Она ушла в себя, отгородилась от мужа своим горем. Он стал ей далеким, чужим. А Дянко все ждал, когда она вернется к нему и снова станет такой же нежной и любящей, как раньше.
Но, как всегда бывает при внезапном сильном потрясении, в душе у Мары что-то надломилось. В первые дни после несчастья она не подпускала мужа к себе и близко.
— И что ты за человек? Зверь ты, вот кто! — ругала его Мара, которая была всегда так внимательна со всеми, а тем более с ним.
Она была маленькой девочкой, когда погиб ее отец, и перенесла его смерть легко. Она даже потом укоряла себя за это. Может быть, так вышло потому, что Мара не видела его в гробу, как своих дядей. И только теперь накопившаяся за все эти годы тоска по отцу прорвалась наружу. Она оплакивала всех четырех сразу, но никто этого не мог понять. Это была страшная рана, чуть дотронься — взвоешь от боли. А Дянко не понимал этого и все ждал, что вот рассеются черные тучи скорби и его любимая вновь бросится к нему в объятия, ища утешения. Так ведь бывает в дни печали со всеми женщинами.
Но с Марой было не так. Вот уже четыре месяца она жила, замкнувшись в себе, заперев свое сердце на семь замков. Он заботился о ней, как мог, хотел облегчить ее горе, дрожал над ней, как над малым ребенком, старался ее обласкать, пробудить в ней интерес к жизни, к работе, перелить в нее свою жизнерадостность, поставить ее на ноги. Но все напрасно. Она больше при нем не плакала, но и не разговаривала с ним. Молчала часами, днями, сутками. Ее глаза были сухи, сухие губы еле шевелились, когда нужно было что-нибудь сказать. Иногда она спала отдельно, а если и ложилась с мужем, то все равно не ощущала его близости, для нее он словно перестал существовать. Женщина в ней умерла, осталась одна боль да мука. От одного его прикосновения ее бросало в дрожь… Она сама не представляла себе, что горе может так сломать человека. Иногда ей делалось плохо. Дянко хотел показать ее врачам, но она отказывалась.
— Это не болезнь… Это совсем другое… — говорила Мара, а он терялся и оставлял ее в покое.
Может быть, она так и умерла бы с горя, если бы не это другое…
Она избегала всего, что напоминало ей о смерти дядей. Но не могла заставить себя не думать о том, что в сердце ее оборвались какие-то нити, которых не соединить, не связать, как ни старайся…
Не свяжешь, нет, как не восстановить разорванные нити паутины… Только паук… паук скорби и горя заткал ее душу, и не было сил выбраться из его сетей.

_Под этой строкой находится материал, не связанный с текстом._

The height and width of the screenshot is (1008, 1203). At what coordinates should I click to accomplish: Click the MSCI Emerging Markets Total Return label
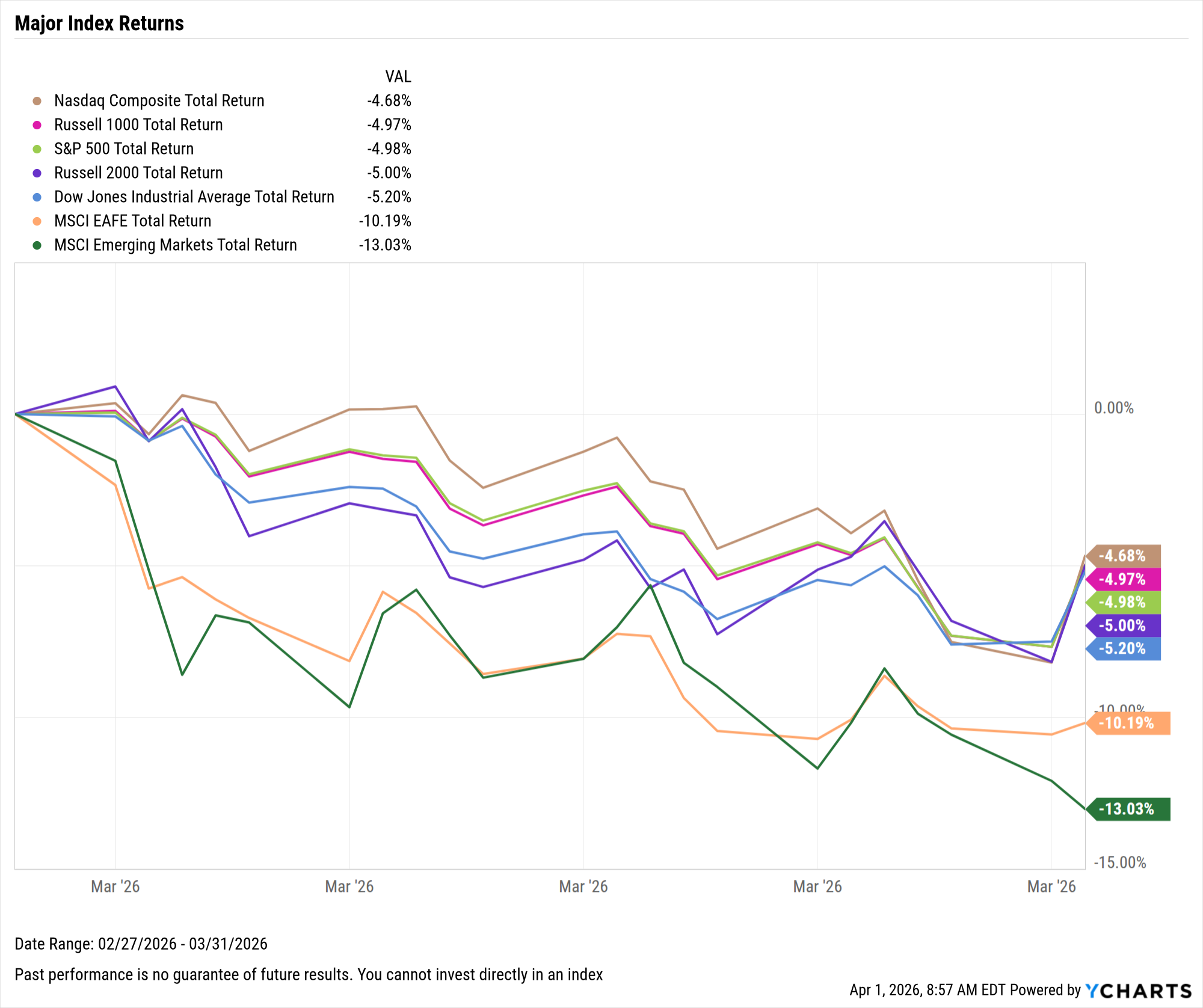click(175, 245)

Она чувствовала себя пчелой, случайно попавшей в лапы чудовища-паука. Как ни жужжи, как ни барахтайся, ей никогда не высвободиться из его сетей…

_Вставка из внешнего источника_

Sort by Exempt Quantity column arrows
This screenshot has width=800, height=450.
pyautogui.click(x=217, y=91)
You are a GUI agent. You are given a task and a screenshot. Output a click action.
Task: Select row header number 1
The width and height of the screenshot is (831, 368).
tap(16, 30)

Весна в этом году была поздней. Как будто завод перепутал и времена года. Не только в марте, но и в апреле еще шел снег. Мара и в этом видела что-то роковое для себя, ей казалось, что это не к добру. К ней весна постучалась в последнюю очередь. Однажды она повела свой класс на прогулку. От нее не могло укрыться, что ее скорбь отражалась и на детях, им было трудно с нею.
Куда повести ребят? Много лет подряд учителя водили детей в Челебийский лес. Там они собирали цветы, но сейчас там было пусто и голо. На месте Челебийского леса вместо высоких зеленых деревьев громоздились бетонные каркасы будущих строений. Вместо весеннего запаха фиалок ветер доносил удушливую вонь бензина и нефти.
Мара, вся в черном, повела детей к Могиле, где стояла железнодорожная будка бай Дафина. Могила, как называли большой курган, тоже была голой, а на ее вершине, словно поднятый кулак, торчала пирамида электротрансформатора.